Record extracts -
##############################
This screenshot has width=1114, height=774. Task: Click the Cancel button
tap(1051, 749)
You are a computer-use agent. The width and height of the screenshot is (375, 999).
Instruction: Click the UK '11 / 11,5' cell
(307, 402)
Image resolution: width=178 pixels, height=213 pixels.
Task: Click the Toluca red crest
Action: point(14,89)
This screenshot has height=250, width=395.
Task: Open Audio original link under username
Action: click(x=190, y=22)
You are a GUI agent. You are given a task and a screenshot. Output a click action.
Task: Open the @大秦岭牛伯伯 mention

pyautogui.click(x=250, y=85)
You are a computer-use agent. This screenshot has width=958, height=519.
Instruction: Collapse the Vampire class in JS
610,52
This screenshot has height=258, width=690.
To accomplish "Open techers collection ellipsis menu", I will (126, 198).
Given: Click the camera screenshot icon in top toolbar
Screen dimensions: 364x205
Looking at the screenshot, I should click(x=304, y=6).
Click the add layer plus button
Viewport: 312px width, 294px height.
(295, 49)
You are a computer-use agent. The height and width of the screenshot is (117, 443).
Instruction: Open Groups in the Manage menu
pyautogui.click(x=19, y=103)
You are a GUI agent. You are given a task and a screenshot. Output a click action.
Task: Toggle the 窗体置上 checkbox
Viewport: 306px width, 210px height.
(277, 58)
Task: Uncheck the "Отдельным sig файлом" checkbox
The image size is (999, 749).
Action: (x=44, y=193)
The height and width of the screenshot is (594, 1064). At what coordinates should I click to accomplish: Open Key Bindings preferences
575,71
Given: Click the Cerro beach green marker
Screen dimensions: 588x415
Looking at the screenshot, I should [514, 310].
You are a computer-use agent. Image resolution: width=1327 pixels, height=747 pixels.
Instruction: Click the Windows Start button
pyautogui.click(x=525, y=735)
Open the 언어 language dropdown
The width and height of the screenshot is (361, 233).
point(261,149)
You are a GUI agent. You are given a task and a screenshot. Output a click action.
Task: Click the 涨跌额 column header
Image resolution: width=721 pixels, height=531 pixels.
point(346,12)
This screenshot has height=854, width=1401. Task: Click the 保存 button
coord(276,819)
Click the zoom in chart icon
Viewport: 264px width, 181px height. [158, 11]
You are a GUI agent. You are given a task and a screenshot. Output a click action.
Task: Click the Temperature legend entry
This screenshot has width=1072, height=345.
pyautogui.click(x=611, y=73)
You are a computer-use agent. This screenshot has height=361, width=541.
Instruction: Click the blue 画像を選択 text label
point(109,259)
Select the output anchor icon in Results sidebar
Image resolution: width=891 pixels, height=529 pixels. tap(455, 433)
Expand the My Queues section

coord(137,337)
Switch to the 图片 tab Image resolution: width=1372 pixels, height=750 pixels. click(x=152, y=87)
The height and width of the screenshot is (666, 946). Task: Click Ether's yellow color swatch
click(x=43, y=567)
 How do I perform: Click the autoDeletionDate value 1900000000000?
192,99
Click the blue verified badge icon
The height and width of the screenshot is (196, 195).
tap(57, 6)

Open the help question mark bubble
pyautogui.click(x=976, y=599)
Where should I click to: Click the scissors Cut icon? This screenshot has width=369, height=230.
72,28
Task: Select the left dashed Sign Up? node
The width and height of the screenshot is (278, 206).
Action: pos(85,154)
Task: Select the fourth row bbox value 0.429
##############################
Prompt - Each entry above needs to be retyped exactly.

Response below -
This screenshot has width=1114, height=774. Task: Click the Cancel button
tap(1051, 749)
You are a computer-use agent. The width and height of the screenshot is (375, 999).
Instruction: Click the UK '11 / 11,5' cell
(307, 402)
Image resolution: width=178 pixels, height=213 pixels.
Task: Click the Toluca red crest
Action: point(14,89)
This screenshot has height=250, width=395.
Task: Open Audio original link under username
Action: click(x=190, y=22)
You are a GUI agent. You are given a task and a screenshot. Output a click action.
Task: Open the @大秦岭牛伯伯 mention

pyautogui.click(x=250, y=85)
You are a computer-use agent. This screenshot has width=958, height=519.
Instruction: Collapse the Vampire class in JS
610,52
This screenshot has height=258, width=690.
To accomplish "Open techers collection ellipsis menu", I will (126, 198).
Given: Click the camera screenshot icon in top toolbar
Screen dimensions: 364x205
Looking at the screenshot, I should click(x=304, y=6).
Click the add layer plus button
Viewport: 312px width, 294px height.
(295, 49)
You are a computer-use agent. The height and width of the screenshot is (117, 443).
Instruction: Open Groups in the Manage menu
pyautogui.click(x=19, y=103)
You are a GUI agent. You are given a task and a screenshot. Output a click action.
Task: Toggle the 窗体置上 checkbox
Viewport: 306px width, 210px height.
(277, 58)
Task: Uncheck the "Отдельным sig файлом" checkbox
The image size is (999, 749).
Action: (x=44, y=193)
The height and width of the screenshot is (594, 1064). At what coordinates should I click to accomplish: Open Key Bindings preferences
575,71
Given: Click the Cerro beach green marker
Screen dimensions: 588x415
Looking at the screenshot, I should [514, 310].
You are a computer-use agent. Image resolution: width=1327 pixels, height=747 pixels.
Instruction: Click the Windows Start button
pyautogui.click(x=525, y=735)
Open the 언어 language dropdown
The width and height of the screenshot is (361, 233).
point(261,149)
You are a GUI agent. You are given a task and a screenshot. Output a click action.
Task: Click the 涨跌额 column header
Image resolution: width=721 pixels, height=531 pixels.
point(346,12)
This screenshot has height=854, width=1401. Task: Click the 保存 button
coord(276,819)
Click the zoom in chart icon
Viewport: 264px width, 181px height. [158, 11]
You are a GUI agent. You are given a task and a screenshot. Output a click action.
Task: Click the Temperature legend entry
This screenshot has width=1072, height=345.
pyautogui.click(x=611, y=73)
You are a computer-use agent. This screenshot has height=361, width=541.
Instruction: Click the blue 画像を選択 text label
point(109,259)
Select the output anchor icon in Results sidebar
Image resolution: width=891 pixels, height=529 pixels. tap(455, 433)
Expand the My Queues section

coord(137,337)
Switch to the 图片 tab Image resolution: width=1372 pixels, height=750 pixels. click(x=152, y=87)
The height and width of the screenshot is (666, 946). Task: Click Ether's yellow color swatch
click(x=43, y=567)
 How do I perform: Click the autoDeletionDate value 1900000000000?
192,99
Click the blue verified badge icon
The height and width of the screenshot is (196, 195).
tap(57, 6)

Open the help question mark bubble
pyautogui.click(x=976, y=599)
Where should I click to: Click the scissors Cut icon? This screenshot has width=369, height=230.
72,28
Task: Select the left dashed Sign Up? node
The width and height of the screenshot is (278, 206).
Action: pos(85,154)
Task: Select the fourth row bbox value 0.429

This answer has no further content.